- WHAT IS NEEDED -
Rewrite the material below with every occurrence of "Screen dimensions" replaced by "Screen size", leaving everything else unchanged.

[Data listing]

- - - - - - -

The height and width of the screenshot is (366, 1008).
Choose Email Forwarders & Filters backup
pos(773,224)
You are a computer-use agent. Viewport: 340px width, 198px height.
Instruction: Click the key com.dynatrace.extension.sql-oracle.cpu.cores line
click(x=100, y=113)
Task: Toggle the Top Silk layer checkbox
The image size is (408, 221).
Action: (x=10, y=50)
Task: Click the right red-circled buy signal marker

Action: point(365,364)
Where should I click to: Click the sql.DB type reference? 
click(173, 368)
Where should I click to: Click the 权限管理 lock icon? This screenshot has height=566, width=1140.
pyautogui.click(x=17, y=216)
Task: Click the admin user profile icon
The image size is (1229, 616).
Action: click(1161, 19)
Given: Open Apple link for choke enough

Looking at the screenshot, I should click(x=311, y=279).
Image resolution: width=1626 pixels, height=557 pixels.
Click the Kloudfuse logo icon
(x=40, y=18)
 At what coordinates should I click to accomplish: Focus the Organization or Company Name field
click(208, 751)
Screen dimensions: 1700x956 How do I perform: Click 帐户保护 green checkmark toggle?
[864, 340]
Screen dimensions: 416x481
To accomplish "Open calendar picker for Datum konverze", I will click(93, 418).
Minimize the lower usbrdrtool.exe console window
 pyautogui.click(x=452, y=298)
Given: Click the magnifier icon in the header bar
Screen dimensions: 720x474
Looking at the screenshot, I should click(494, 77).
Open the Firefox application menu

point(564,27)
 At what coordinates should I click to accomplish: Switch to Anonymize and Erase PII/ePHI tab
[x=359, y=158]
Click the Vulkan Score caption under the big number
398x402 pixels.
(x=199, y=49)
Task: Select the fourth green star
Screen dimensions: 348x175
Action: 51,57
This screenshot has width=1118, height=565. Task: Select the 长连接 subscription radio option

- - - - - - -

- RESULT FOR THIS TASK -
The height and width of the screenshot is (366, 1008).
Choose Email Forwarders & Filters backup
pos(773,224)
You are a computer-use agent. Viewport: 340px width, 198px height.
Instruction: Click the key com.dynatrace.extension.sql-oracle.cpu.cores line
click(x=100, y=113)
Task: Toggle the Top Silk layer checkbox
The image size is (408, 221).
Action: (x=10, y=50)
Task: Click the right red-circled buy signal marker

Action: point(365,364)
Where should I click to: Click the sql.DB type reference? 
click(173, 368)
Where should I click to: Click the 权限管理 lock icon? This screenshot has height=566, width=1140.
pyautogui.click(x=17, y=216)
Task: Click the admin user profile icon
The image size is (1229, 616).
Action: click(1161, 19)
Given: Open Apple link for choke enough

Looking at the screenshot, I should click(x=311, y=279).
Image resolution: width=1626 pixels, height=557 pixels.
Click the Kloudfuse logo icon
(x=40, y=18)
 At what coordinates should I click to accomplish: Focus the Organization or Company Name field
click(208, 751)
Screen size: 1700x956 How do I perform: Click 帐户保护 green checkmark toggle?
[864, 340]
Screen size: 416x481
To accomplish "Open calendar picker for Datum konverze", I will click(93, 418).
Minimize the lower usbrdrtool.exe console window
 pyautogui.click(x=452, y=298)
Given: Click the magnifier icon in the header bar
Screen size: 720x474
Looking at the screenshot, I should click(494, 77).
Open the Firefox application menu

point(564,27)
 At what coordinates should I click to accomplish: Switch to Anonymize and Erase PII/ePHI tab
[x=359, y=158]
Click the Vulkan Score caption under the big number
398x402 pixels.
(x=199, y=49)
Task: Select the fourth green star
Screen size: 348x175
Action: 51,57
This screenshot has width=1118, height=565. Task: Select the 长连接 subscription radio option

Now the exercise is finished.